Small signs of a big problem


 


By Bill Kraus




1. In 2008, candidate Obama turns down $100 million in public financing for his campaign because he can’t live with that as a spending limit. Nobody complains. The do-good reform organizations which are the main proponents of public financing are surprisingly quiet.

2. In 2010 there is an open seat for governor in Wisconsin. None of the 132 incumbent legislators run for it.

3. Speakers Boehner and Fitzgerald, despite their large majorities, are unable to round up enough votes to support a tax/spend deal with the president (Boehner) or a job creating bill for the governor (Fitzgerald).

4. A politically active citizen asks what can be done to stifle a state legislator whose views are at odds with his and his party’s. He is told that he can run a candidate against his nemesis. “I don’t know how to do that,” he says.

5. Legislation urged by the entire Wisconsin Supreme Court and enacted by incumbents from both parties which is intended to fully fund elections to that court with public funds to a eliminate the perceived unseemliness of lawyers who may appear before that court funding the election of candidates for the court is eliminated.

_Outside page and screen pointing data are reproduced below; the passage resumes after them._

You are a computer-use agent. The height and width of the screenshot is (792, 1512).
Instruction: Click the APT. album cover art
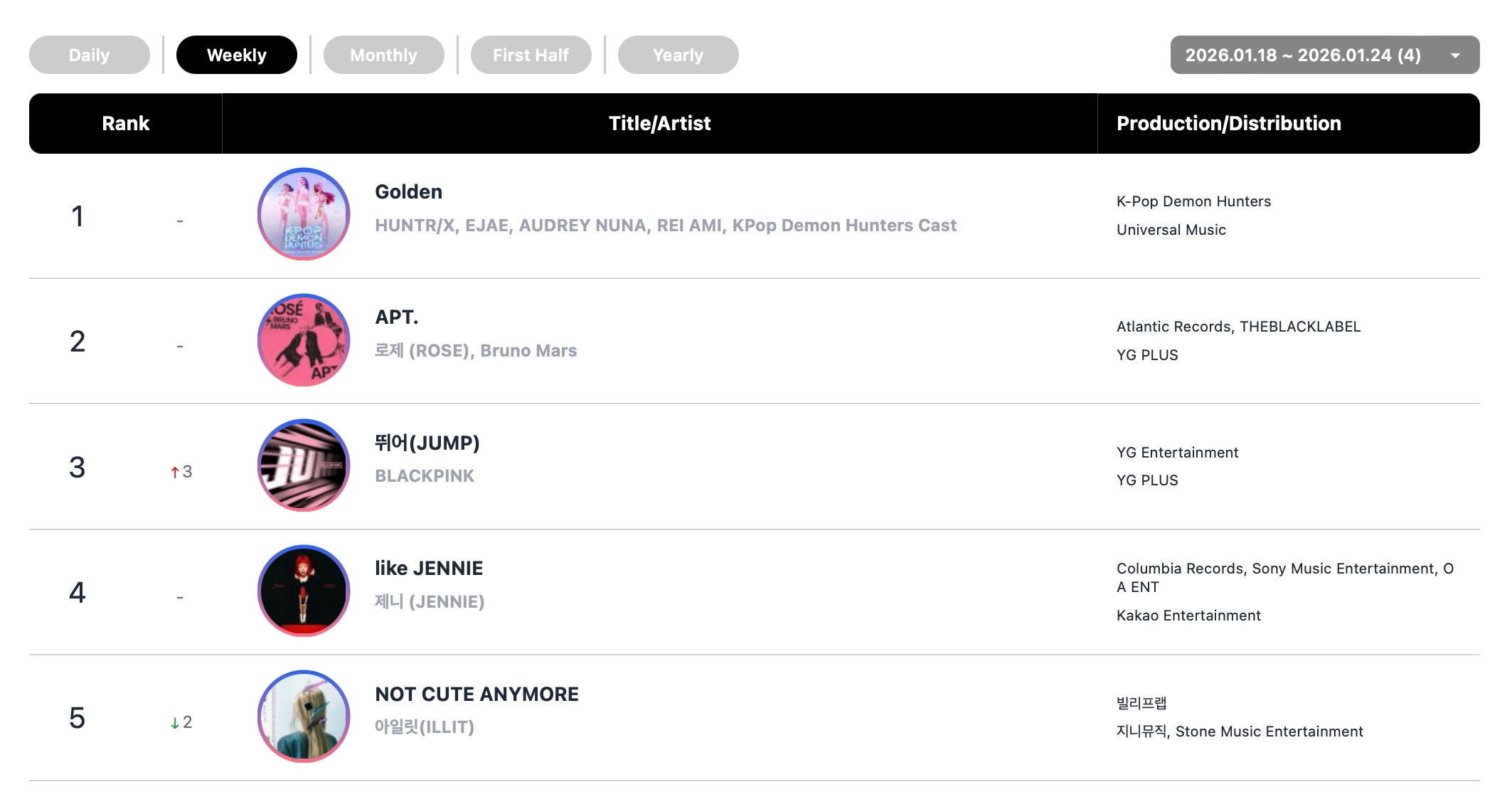click(304, 340)
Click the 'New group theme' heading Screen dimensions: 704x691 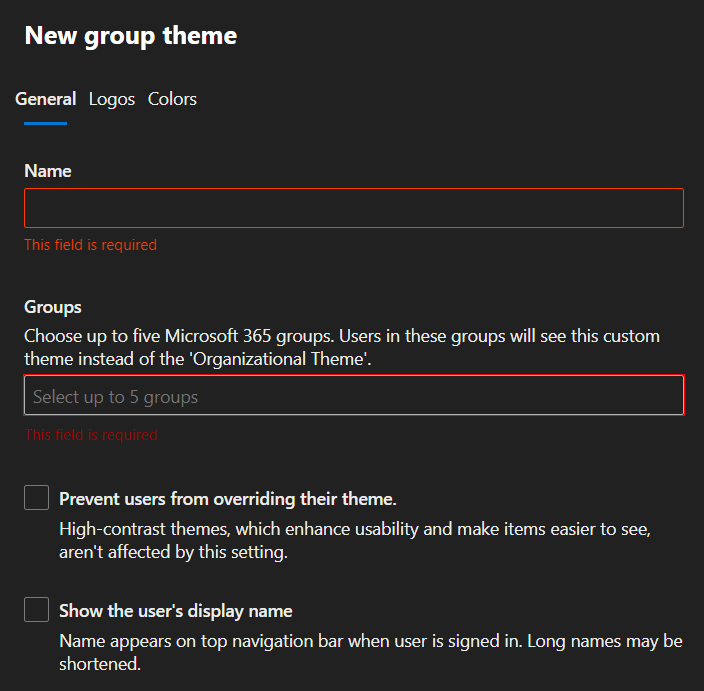pyautogui.click(x=131, y=36)
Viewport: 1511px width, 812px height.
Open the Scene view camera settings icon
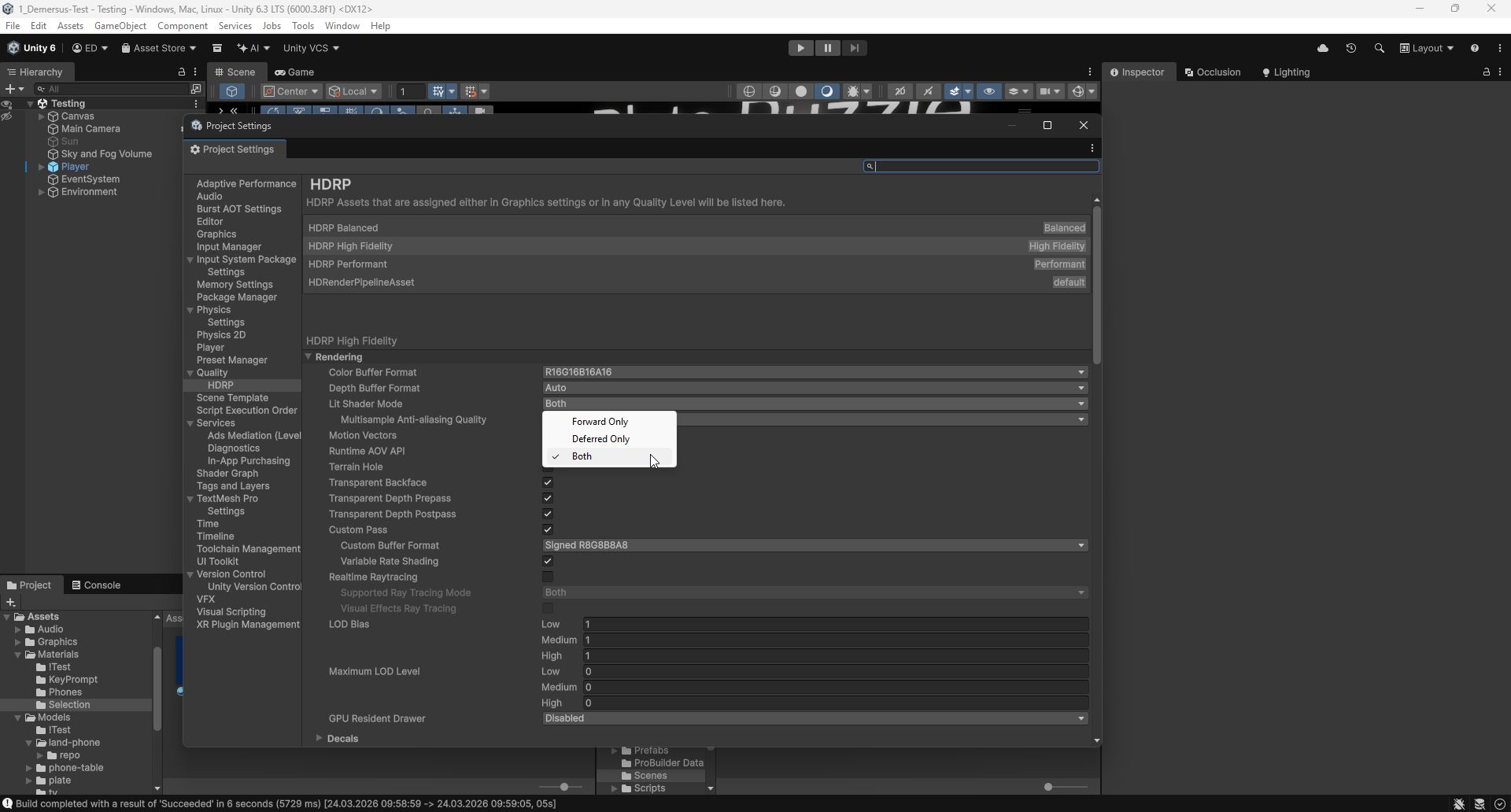click(x=1045, y=92)
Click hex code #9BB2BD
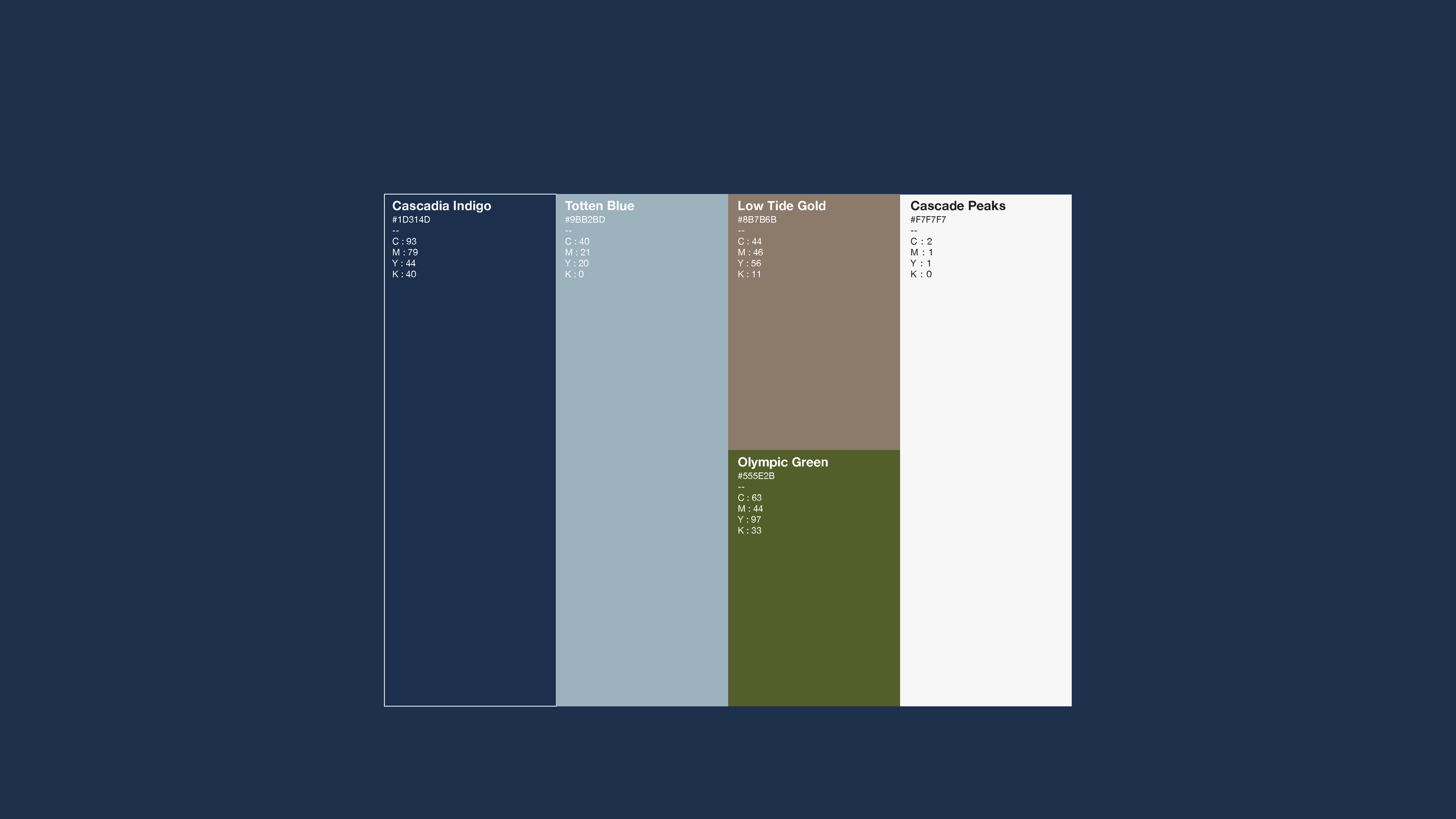This screenshot has width=1456, height=819. [585, 220]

There is no public objection nor is anything heard from the members of the court or the legislators who voted for the full public funding legislation. Unseemliness wins.

6. The Milwaukee Journal Sentinel discontinues its tradition of recommending/endorsing candidates for public office.

7. Television commercials, which have become the main medium of campaign communications for any campaign which can afford them, are 99 percent attacks on the sponsors’ opponents. The citizens who are asked are 99 percent opposed to these ads and to other annoyances like robocalls which flood the airwaves and clog the telephone lines. The ads do not turn positive. The calls do not stop.

8. Mendacity consisting of half truths or outright lies is tolerated.

9. Credulity is tested as candidates make Alice in Wonderland promises and absurd-but-frightening charges on everything and anything.

10. Campaigns are increasingly funded by big money from big institutions. Adding to the contributions by labor unions are the Political Action Committees (PACs) which were created to solve the excesses of political parties, the corporate contributors which were freed by the Citizens United decisions, the Super PACs, the third-party organizations created by billionaires of all varieties who want to spread their ideas as well as their money around. Modest contributions are highly praised (95 percent of our donations are less than $200, one campaign says; the campaign does not say how much of the total campaign budget comes from that 95 percent) but increasingly insignificant in effect as campaigning hits the 10 digit stratosphere

This is what politics has become: a combination of show business, a profession and a career for campaign managers and unambitious incumbents, a gold mine for the hired campaign managers and television broadcasters, just another market where citizens are consumers and half truths and unsupportable claims are commonplace.

The system is broken. We’ll see what it delivers on Tuesday.

More importantly, we might see a widespread effort to reverse the 10 signs, above, on Wednesday.